= Given data =
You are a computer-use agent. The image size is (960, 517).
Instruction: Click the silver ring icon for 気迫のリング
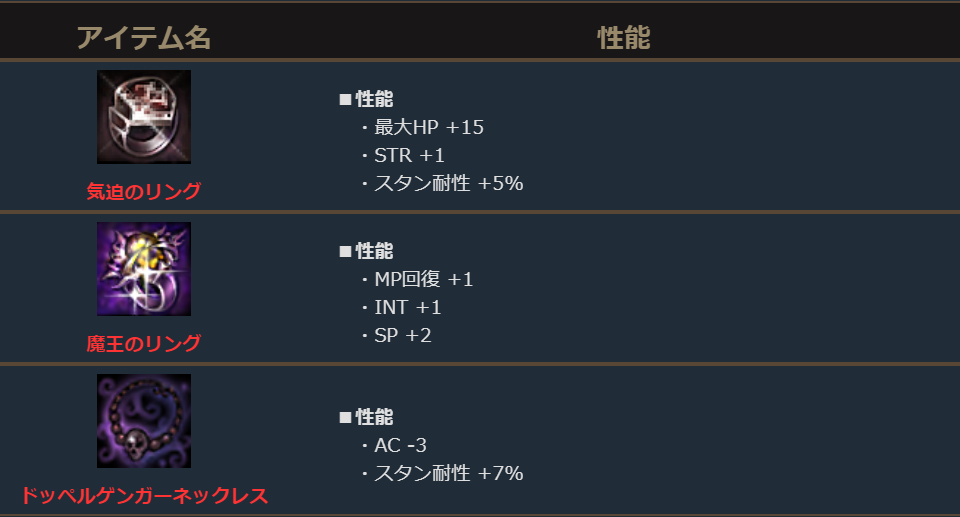point(144,117)
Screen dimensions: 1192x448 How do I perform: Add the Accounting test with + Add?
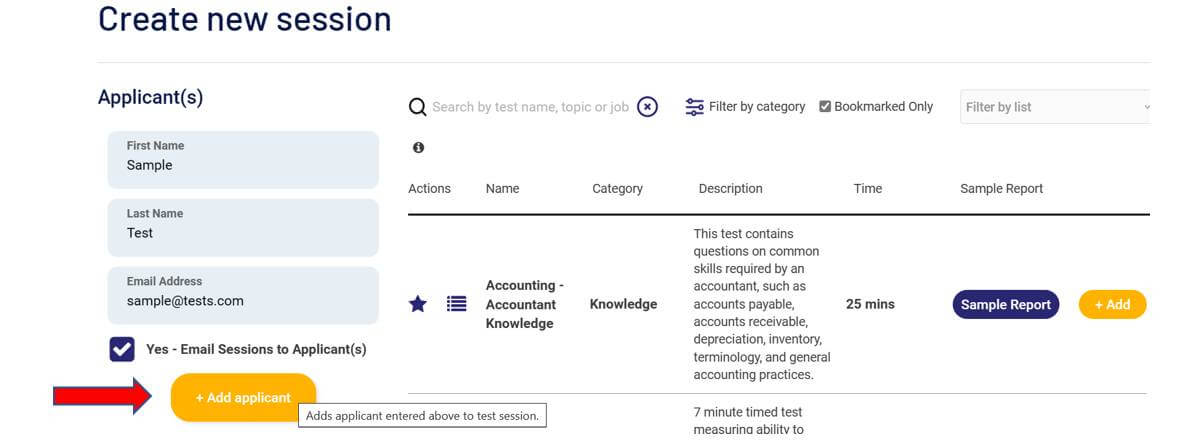coord(1112,304)
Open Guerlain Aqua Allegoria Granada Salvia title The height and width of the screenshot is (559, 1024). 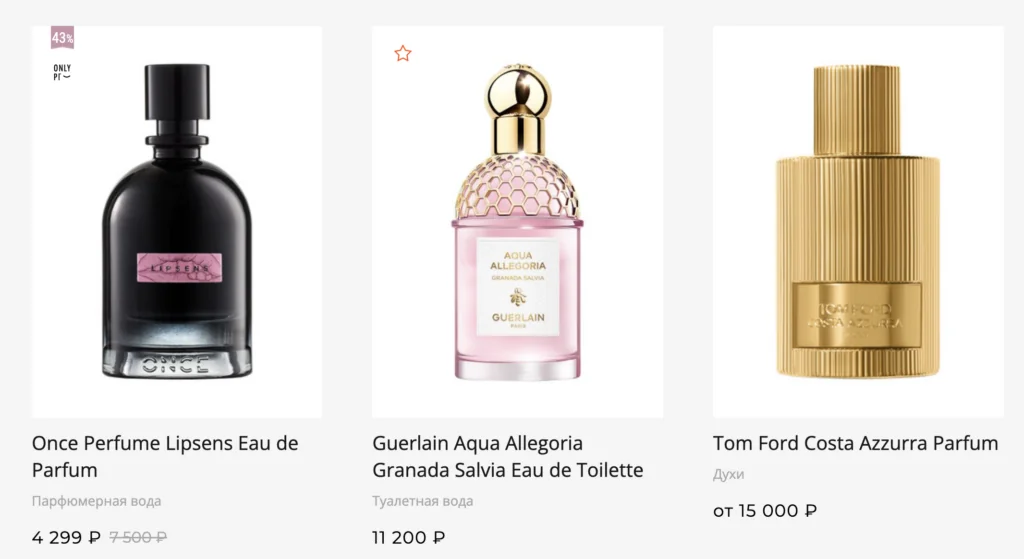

= Short exercise =
Copy the data verbatim from the line containing "Screen dimensions: 1192x448" through the end of the data, omitting the pictures.

= Solution to the exercise =
Screen dimensions: 1192x448 How do I perform: Add the Accounting test with + Add?
coord(1112,304)
Open Guerlain Aqua Allegoria Granada Salvia title The height and width of the screenshot is (559, 1024). 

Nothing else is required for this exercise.